This enabled Minister Seravo to subsequently sign and backdate the document to June 1999. Mr Guise was present at a meeting when a fabricated substitute letter of grant was placed before Secretary Alaluku for signature and thereby added the support of his apparent authority to what was being done;
(h) Prior to the Land Board hearing, Mr Eludeme had approached Minister Seravo seeking favourable consideration for Waim No. 92’s application and, at Mr Seravo’s request, had performed, free of charge, accountancy services for Minister Seravo valued at K100,000 at the Minister’s request;
(i) At the Land Board hearing on June 19, 1998, chairman Guise and members Yanepa and Wak voted for Waim No. 92’s invalid application. The two official representatives voted for the preferable application by MDP Pty Ltd;
(j) There was no discussion at the meeting about reducing the purchase price or the annual rental or about allowing the title to issue after partial payment of the purchase price (contrary to the Statutory provisions);
(k) When Minister Seravo approved the non-legal application by Waim No. 92, he was influenced by bribes received and in anticipation of future bribes;
(l) After the grant of the lease to Waim No. 92 by Minister Seravo, the Minister was approached by Mr Maladina (and possibly by Mr Eludeme with Mr Maladina’s knowledge) who requested successive variations to the terms of the lease to lower the total purchase price, lower the annual rental and to provide a new term that title would issue after the first K50,000 instalment of the purchase price was paid. The balance to be paid at the rate of K50,000 every second month;
(m) Mr Seravo, Mr Guise and Mr Maladina conspired to illegally reduce the terms of the lease and to persuade Lands Secretary Alaluku, to sign a false lease offer letter, on October 2, 1998, which set out the illegally varied terms of the lease;
(n) After the Waigani land was eventually disposed of (by sale of shares in Waigani City Centre), Mr Maladina paid the sum of K49,598.49 to Mr Seravo after it was laundered through the accounts of Carter Newell Lawyers, in consideration of his assistance in the allocation of the lease to Waim No. 92, on favourable terms (paragraphs 220.127.116.11 & 18.104.22.168).

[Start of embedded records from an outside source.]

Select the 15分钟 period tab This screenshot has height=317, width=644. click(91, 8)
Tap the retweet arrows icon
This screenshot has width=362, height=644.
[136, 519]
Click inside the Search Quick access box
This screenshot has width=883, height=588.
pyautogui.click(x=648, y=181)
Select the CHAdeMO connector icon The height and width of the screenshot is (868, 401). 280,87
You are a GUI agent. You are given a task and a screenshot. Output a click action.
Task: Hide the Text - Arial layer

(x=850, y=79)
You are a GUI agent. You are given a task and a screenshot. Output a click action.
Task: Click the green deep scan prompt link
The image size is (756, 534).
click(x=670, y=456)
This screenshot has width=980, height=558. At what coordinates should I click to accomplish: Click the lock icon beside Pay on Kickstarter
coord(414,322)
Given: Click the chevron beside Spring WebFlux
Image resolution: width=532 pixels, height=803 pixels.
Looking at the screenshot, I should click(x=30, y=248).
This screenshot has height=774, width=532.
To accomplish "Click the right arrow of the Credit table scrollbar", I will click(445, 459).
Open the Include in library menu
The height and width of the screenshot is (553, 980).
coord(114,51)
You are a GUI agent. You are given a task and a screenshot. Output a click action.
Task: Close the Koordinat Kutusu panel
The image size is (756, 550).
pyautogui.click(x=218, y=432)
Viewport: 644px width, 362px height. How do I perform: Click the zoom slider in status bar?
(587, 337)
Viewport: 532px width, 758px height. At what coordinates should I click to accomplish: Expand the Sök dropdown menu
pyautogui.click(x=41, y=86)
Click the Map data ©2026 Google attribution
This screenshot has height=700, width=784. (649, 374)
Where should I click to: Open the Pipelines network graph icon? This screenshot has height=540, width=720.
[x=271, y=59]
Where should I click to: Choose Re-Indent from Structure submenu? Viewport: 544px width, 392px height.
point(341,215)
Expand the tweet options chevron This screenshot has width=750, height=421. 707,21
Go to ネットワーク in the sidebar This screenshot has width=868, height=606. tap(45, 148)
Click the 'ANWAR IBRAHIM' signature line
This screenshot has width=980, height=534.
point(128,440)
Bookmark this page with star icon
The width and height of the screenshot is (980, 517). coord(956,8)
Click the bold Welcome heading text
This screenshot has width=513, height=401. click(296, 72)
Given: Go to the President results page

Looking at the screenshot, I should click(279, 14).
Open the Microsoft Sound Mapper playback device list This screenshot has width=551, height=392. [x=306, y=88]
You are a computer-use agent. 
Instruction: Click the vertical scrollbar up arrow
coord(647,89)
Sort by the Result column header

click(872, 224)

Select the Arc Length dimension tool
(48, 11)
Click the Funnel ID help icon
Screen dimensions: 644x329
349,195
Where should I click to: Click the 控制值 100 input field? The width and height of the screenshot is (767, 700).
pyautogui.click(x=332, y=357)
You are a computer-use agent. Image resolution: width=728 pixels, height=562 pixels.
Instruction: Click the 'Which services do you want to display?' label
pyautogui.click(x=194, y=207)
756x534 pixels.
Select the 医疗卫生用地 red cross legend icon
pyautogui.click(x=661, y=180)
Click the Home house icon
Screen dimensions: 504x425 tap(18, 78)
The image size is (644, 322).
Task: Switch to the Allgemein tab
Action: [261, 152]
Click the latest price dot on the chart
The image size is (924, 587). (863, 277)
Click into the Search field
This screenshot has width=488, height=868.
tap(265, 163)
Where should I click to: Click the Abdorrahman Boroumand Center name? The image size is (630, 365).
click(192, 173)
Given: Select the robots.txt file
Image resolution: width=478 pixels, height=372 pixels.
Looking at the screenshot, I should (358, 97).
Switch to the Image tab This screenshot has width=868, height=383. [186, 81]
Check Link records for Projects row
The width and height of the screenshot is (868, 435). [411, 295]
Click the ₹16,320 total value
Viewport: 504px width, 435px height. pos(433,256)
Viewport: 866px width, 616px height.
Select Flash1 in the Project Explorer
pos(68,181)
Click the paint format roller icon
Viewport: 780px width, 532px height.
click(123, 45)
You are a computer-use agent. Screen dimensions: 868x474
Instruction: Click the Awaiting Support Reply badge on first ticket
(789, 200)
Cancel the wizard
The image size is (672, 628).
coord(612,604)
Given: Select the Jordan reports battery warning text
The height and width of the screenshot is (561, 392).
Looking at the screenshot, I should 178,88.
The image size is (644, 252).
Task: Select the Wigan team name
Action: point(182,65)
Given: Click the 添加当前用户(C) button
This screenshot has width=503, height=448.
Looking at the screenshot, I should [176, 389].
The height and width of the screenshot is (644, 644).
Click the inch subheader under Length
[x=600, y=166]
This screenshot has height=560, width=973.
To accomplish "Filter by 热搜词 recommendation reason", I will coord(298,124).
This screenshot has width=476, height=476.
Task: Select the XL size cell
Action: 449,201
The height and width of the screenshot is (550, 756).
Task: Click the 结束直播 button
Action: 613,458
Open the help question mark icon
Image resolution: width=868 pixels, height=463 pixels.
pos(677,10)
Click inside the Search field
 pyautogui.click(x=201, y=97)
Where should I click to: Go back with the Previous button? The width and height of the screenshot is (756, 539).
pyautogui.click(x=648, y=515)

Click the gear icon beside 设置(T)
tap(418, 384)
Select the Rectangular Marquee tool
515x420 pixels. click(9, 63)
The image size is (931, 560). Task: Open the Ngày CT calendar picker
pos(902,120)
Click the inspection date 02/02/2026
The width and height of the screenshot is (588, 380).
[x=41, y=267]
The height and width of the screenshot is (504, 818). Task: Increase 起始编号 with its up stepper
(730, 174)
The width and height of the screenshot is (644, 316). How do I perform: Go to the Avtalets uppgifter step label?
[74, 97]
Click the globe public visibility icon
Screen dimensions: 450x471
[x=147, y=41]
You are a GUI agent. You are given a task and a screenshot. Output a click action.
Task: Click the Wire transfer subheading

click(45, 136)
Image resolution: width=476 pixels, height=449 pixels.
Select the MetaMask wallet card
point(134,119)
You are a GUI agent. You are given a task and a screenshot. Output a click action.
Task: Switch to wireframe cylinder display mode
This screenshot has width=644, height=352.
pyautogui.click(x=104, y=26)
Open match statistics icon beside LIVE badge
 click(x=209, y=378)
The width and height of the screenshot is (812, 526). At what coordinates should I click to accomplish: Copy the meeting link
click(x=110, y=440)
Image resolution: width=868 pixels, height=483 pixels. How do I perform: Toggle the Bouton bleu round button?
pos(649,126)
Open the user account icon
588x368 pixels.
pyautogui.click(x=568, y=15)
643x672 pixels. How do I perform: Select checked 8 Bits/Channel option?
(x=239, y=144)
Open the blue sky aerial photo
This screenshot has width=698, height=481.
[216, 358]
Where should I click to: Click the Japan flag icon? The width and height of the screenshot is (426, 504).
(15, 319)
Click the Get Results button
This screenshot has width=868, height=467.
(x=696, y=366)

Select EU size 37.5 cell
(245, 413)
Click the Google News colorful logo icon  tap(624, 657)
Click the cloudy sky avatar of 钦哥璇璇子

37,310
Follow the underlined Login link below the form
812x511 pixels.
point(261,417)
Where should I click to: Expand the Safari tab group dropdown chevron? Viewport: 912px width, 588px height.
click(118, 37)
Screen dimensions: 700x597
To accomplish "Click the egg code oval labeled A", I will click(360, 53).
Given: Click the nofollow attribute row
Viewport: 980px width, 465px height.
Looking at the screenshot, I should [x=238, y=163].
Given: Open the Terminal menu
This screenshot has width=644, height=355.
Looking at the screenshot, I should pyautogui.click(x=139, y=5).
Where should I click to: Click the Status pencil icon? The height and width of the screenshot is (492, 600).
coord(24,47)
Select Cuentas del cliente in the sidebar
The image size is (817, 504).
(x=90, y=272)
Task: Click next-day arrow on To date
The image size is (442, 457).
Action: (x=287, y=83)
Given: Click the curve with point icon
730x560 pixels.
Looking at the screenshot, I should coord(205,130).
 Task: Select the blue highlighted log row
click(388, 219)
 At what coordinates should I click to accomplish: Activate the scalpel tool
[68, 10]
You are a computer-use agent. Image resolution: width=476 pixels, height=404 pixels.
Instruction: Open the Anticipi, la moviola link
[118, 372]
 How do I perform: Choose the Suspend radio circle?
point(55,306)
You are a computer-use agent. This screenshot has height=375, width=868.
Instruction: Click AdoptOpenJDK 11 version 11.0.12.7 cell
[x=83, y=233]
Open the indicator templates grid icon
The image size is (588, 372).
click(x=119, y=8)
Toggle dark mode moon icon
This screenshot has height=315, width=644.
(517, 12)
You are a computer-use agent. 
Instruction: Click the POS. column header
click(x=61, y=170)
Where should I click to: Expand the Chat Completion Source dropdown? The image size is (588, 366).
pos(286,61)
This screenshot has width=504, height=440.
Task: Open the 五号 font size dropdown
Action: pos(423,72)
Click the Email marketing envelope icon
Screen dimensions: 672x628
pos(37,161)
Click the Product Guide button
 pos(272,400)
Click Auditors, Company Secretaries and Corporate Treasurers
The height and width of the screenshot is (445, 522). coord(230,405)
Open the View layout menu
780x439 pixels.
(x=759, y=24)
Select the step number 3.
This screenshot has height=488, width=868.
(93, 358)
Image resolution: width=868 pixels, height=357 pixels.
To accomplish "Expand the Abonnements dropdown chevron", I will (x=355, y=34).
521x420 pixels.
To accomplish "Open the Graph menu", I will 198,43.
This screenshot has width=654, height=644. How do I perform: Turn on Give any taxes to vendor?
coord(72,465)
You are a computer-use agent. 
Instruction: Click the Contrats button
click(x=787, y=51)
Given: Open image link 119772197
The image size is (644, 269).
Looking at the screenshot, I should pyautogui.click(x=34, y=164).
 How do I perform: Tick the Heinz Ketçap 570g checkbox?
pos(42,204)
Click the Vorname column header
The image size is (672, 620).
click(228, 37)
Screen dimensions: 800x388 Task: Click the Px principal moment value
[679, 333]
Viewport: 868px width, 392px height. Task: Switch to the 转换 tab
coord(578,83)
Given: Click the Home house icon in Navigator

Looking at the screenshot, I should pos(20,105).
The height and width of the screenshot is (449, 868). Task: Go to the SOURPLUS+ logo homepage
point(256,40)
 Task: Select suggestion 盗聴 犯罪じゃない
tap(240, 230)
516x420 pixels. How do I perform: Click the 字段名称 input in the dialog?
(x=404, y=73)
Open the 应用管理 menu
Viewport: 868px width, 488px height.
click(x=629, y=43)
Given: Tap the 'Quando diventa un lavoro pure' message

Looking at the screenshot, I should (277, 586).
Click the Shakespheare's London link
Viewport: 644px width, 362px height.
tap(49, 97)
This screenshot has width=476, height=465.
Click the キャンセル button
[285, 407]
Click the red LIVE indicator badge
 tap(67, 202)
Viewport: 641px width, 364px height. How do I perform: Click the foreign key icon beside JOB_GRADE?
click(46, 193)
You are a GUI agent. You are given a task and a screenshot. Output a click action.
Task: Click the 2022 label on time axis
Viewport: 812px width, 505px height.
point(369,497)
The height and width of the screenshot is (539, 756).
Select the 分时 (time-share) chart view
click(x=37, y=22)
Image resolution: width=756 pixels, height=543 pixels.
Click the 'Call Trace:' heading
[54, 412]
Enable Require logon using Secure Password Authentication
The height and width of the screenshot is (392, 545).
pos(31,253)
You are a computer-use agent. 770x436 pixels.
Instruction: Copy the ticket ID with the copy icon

Once the lease was allocated for a reduced purchase price payable by instalments, Mr Maladina entered into a criminal conspiracy with Herman Leahy, the corporate secretary and legal counsel of NPF and valuers Iori Veraga and Mariano Lakae.
The agreement was for NPF to engage the valuers to value the Waigani land (and the NPF Tower) for an exorbitant fee. Mr Leahy acted from within NPF to ensure that Mr Fabila signed the contract on behalf of NPF. Mr Maladina, meanwhile, reached an agreement with the valuers for them to pay half their fees to him.
As a result of this scheme, valuation fees totalling K235,000 were paid to Mr Maladina/ Carter Newell of which K226,175.13 was received into the Carter Newell Trust account (Mr Maladina taking K8864.87 as “expenses”). The valuers put a grossly inflated value on the Waigani land of K14.7 million (Mr Veraga) and K17.6 million (Mr Lakae). They valued the NPF Tower at K87,854,500 (Mr Veraga) and K86 million (Mr Lakae). Each estimated valuation amounted to approximately twice the true value (see paragraphs 10 and 11).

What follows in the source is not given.